§ Records to process:
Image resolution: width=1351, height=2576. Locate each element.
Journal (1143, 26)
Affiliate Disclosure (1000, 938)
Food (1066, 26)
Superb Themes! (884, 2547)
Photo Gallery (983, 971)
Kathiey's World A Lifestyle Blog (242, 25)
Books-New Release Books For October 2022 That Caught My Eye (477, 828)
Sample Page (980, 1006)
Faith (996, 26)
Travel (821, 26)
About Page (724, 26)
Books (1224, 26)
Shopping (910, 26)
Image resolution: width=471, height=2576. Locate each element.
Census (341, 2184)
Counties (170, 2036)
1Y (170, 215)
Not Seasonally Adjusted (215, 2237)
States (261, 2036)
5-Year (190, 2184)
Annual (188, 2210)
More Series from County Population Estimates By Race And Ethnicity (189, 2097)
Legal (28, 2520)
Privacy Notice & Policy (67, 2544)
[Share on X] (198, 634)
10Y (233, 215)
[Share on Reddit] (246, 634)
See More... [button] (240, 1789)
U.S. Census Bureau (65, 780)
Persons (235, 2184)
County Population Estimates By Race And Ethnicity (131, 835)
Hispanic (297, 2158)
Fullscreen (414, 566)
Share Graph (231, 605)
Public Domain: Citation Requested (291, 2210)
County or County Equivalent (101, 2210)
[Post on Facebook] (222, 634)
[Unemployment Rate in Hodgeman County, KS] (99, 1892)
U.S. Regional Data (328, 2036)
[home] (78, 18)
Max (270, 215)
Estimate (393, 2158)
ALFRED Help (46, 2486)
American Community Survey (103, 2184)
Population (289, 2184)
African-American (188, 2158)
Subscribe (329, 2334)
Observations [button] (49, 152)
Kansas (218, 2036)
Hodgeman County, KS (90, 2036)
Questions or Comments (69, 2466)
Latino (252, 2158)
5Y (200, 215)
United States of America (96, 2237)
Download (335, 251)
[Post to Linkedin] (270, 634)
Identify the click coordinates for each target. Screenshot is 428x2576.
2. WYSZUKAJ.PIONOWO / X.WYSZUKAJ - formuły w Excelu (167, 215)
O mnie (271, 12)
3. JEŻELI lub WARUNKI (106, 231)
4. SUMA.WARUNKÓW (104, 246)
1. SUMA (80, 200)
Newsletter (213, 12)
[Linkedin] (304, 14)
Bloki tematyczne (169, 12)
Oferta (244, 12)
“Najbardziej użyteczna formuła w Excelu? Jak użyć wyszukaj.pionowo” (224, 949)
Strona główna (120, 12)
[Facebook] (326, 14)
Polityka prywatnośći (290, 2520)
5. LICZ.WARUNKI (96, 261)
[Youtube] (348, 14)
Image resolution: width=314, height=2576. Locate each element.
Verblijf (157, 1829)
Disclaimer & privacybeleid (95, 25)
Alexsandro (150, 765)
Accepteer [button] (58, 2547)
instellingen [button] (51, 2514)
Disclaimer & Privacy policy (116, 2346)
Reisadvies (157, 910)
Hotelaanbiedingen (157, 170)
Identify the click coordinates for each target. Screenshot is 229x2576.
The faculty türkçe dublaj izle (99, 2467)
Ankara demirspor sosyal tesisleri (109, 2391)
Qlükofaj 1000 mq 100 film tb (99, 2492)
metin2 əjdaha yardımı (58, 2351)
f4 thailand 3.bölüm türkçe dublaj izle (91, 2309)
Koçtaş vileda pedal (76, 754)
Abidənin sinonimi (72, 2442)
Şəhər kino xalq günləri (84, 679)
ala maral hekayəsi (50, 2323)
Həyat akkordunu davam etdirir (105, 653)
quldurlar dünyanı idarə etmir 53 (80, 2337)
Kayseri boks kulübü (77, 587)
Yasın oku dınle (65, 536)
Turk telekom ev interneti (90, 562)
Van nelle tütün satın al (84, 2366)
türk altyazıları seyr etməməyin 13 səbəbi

§ Your task:
Set down the preceding data verbatim. Every line belongs in the copy.

§ Written solution:
Image resolution: width=1351, height=2576. Locate each element.
Journal (1143, 26)
Affiliate Disclosure (1000, 938)
Food (1066, 26)
Superb Themes! (884, 2547)
Photo Gallery (983, 971)
Kathiey's World A Lifestyle Blog (242, 25)
Books-New Release Books For October 2022 That Caught My Eye (477, 828)
Sample Page (980, 1006)
Faith (996, 26)
Travel (821, 26)
About Page (724, 26)
Books (1224, 26)
Shopping (910, 26)
Image resolution: width=471, height=2576. Locate each element.
Census (341, 2184)
Counties (170, 2036)
1Y (170, 215)
Not Seasonally Adjusted (215, 2237)
States (261, 2036)
5-Year (190, 2184)
Annual (188, 2210)
More Series from County Population Estimates By Race And Ethnicity (189, 2097)
Legal (28, 2520)
Privacy Notice & Policy (67, 2544)
[Share on X] (198, 634)
10Y (233, 215)
[Share on Reddit] (246, 634)
See More... [button] (240, 1789)
U.S. Census Bureau (65, 780)
Persons (235, 2184)
County Population Estimates By Race And Ethnicity (131, 835)
Hispanic (297, 2158)
Fullscreen (414, 566)
Share Graph (231, 605)
Public Domain: Citation Requested (291, 2210)
County or County Equivalent (101, 2210)
[Post on Facebook] (222, 634)
[Unemployment Rate in Hodgeman County, KS] (99, 1892)
U.S. Regional Data (328, 2036)
[home] (78, 18)
Max (270, 215)
Estimate (393, 2158)
ALFRED Help (46, 2486)
American Community Survey (103, 2184)
Population (289, 2184)
African-American (188, 2158)
Subscribe (329, 2334)
Observations [button] (49, 152)
Kansas (218, 2036)
Hodgeman County, KS (90, 2036)
Questions or Comments (69, 2466)
Latino (252, 2158)
5Y (200, 215)
United States of America (96, 2237)
Download (335, 251)
[Post to Linkedin] (270, 634)
Identify the click coordinates for each target. Screenshot is 428x2576.
2. WYSZUKAJ.PIONOWO / X.WYSZUKAJ - formuły w Excelu (167, 215)
O mnie (271, 12)
3. JEŻELI lub WARUNKI (106, 231)
4. SUMA.WARUNKÓW (104, 246)
1. SUMA (80, 200)
Newsletter (213, 12)
[Linkedin] (304, 14)
Bloki tematyczne (169, 12)
Oferta (244, 12)
“Najbardziej użyteczna formuła w Excelu? Jak użyć wyszukaj.pionowo” (224, 949)
Strona główna (120, 12)
[Facebook] (326, 14)
Polityka prywatnośći (290, 2520)
5. LICZ.WARUNKI (96, 261)
[Youtube] (348, 14)
Image resolution: width=314, height=2576. Locate each element.
Verblijf (157, 1829)
Disclaimer & privacybeleid (95, 25)
Alexsandro (150, 765)
Accepteer [button] (58, 2547)
instellingen [button] (51, 2514)
Disclaimer & Privacy policy (116, 2346)
Reisadvies (157, 910)
Hotelaanbiedingen (157, 170)
Identify the click coordinates for each target. Screenshot is 229x2576.
The faculty türkçe dublaj izle (99, 2467)
Ankara demirspor sosyal tesisleri (109, 2391)
Qlükofaj 1000 mq 100 film tb (99, 2492)
metin2 əjdaha yardımı (58, 2351)
f4 thailand 3.bölüm türkçe dublaj izle (91, 2309)
Koçtaş vileda pedal (76, 754)
Abidənin sinonimi (72, 2442)
Şəhər kino xalq günləri (84, 679)
ala maral hekayəsi (50, 2323)
Həyat akkordunu davam etdirir (105, 653)
quldurlar dünyanı idarə etmir 53 (80, 2337)
Kayseri boks kulübü (77, 587)
Yasın oku dınle (65, 536)
Turk telekom ev interneti (90, 562)
Van nelle tütün satın al (84, 2366)
türk altyazıları seyr etməməyin 13 səbəbi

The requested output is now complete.